Stuck in Authority Formation
Discussion on the Personal Data Protection bill is slow. The Indonesian government insists that the supervision is under the Ministry of Communication.
THE meeting on the Personal Data Protection Bill held on Thursday, April 8, proceeded slowly. For one and a half hours, the meeting between the Defense, Foreign Affairs, and Communication and Informatics Commissions at the House of Representative (DPR) and the ministry of communication and informatics had not come to an agreement on the formation of personal data supervisory authority.
“The discussion has yet to reach a common ground because we want the authority to be independent, instead of under the ministry of communication,” said Farah Puteri Nahlia, a member of the commission from the National Mandate Party (PAN), to Tempo on June 2.
The bill is a government proposal and is included in the 2021 National Legislation Program. The need for the law is increasingly urgent amid widespread cases of personal data leakage. Last May, 279 population data were leaked and traded on the Internet. The leaked data allegedly belongs to the Health Care and Social Security Agency (BPJS Health Care) which includes name, identification number, telephone number, e-mail address, home address, and salary.
Data supervisory requires a body or an institute that can impose a penalty to a negligent data manager. Article 58 of the bill states that the government has a role in realizing the implementation of personal data protection. Director-General of Informatics Application of the Ministry of Communication and Informatics Semuel Abrijani Pangerapan who represented the ministry for the commission meeting, persisted that the supervisory was under his ministry.
Minister of Communication and Informatics Johnny Gerard Plate said that his ministry had already had a team whose task was to solve problems regarding personal data of the private sector. “Why are we regarded as not being independent? Keep away the negative thoughts,” said Plate, who also holds the position as National Democrat (NasDem) Party Secretary-General.
According to Farah, the authority should not be under the ministry’s supervision to be free from intervention. She exemplified that provided there would be a data leakage in the ministry, it would be difficult for the institution to impose a penalty. Farah said that almost all factions wanted the supervisory authority to be independent.
Nico Siahaan, a member of the commission of the Indonesian Democratic Party of Struggle (PDI-P), also supported Farah’s opinion. According to Nico, his faction wanted the authority to be outside the ministry of communication. “How is it possible if the one who have done the negligence is the ministry and it imposed a penalty to itself? Is it fair?” asked Nico.
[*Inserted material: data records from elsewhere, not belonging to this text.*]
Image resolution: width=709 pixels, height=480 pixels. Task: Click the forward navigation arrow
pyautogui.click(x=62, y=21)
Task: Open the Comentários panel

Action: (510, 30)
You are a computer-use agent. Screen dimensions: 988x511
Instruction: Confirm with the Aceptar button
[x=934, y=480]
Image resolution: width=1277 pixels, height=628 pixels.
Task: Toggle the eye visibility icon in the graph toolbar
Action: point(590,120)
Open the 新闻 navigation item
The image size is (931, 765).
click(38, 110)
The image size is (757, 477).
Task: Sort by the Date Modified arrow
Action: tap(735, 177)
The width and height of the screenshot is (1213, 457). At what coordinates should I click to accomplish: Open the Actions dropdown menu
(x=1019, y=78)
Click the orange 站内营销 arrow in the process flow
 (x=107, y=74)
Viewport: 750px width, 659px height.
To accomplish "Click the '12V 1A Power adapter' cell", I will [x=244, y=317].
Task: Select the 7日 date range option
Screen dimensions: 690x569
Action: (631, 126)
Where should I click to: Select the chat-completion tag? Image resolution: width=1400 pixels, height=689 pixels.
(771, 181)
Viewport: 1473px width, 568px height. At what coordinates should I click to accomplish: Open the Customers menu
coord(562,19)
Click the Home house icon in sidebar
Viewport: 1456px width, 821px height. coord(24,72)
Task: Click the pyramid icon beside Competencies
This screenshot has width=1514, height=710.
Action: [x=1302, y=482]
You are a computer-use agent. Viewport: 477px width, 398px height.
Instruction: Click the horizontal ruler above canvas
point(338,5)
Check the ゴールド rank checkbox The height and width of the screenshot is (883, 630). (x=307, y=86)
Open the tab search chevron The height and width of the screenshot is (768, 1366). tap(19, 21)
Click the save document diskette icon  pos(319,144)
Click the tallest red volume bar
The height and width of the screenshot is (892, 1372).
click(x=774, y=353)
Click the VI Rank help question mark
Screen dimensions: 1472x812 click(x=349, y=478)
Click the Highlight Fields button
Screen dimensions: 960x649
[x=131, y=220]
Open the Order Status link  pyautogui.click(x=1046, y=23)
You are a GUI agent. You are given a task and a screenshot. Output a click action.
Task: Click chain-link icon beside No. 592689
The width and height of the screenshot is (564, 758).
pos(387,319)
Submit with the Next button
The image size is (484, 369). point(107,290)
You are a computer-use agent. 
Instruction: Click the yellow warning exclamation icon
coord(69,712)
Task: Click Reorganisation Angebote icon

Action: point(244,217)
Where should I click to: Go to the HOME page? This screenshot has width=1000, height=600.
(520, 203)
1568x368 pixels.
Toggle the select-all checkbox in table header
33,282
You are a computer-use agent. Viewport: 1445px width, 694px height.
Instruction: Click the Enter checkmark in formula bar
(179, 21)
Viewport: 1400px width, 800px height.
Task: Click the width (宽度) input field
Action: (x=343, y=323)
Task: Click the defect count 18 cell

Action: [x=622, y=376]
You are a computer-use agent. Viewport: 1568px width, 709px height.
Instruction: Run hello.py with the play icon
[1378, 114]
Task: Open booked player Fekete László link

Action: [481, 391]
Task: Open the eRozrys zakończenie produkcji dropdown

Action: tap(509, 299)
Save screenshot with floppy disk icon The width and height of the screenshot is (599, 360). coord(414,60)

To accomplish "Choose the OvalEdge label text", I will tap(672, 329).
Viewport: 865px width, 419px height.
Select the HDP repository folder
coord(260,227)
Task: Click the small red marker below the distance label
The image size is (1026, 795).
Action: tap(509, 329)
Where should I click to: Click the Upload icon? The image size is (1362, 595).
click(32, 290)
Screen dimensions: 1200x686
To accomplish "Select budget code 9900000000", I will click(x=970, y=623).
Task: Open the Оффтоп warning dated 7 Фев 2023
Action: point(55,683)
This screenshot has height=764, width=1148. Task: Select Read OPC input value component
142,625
Without the agreement, the discussion meeting was again delayed. Muhammad Farhan, also a member of the commission from the NasDem Party, said that the stalemate had to end so that the bill could be deliberated. In his opinion, the supervisory authority should be under the ministry of communication. “This is an extension of the president, whose accountability is direct to the DPR,” he explained. Farhan admitted that he had attempted to lobby several parties to support the proposal.
Nico acknowledged that he had communicated with several NasDem members. However, he said, the communication was informal and not intensive. The PDI-P, according to him, until now wanted the supervisory institution to be free from the ministry of communication’s control.
Executive Director of the Institute for Policy Research and Advocacy Wahyudi Djafar said that the government should form an independent institution because the law would apply not only to the private sector, but also the government. The law, he added, would also determine the equivalence with the European Union’s General Data Protection Act (GDPR). “Therefore, one of the prerequisite is whether Indonesia forms an independent protection authority,” he said.
In Asia, only Japan has personal data protection law that is equal to the GDPR. As for South Korea, it is in the process to obtain equality statement from the European Commission.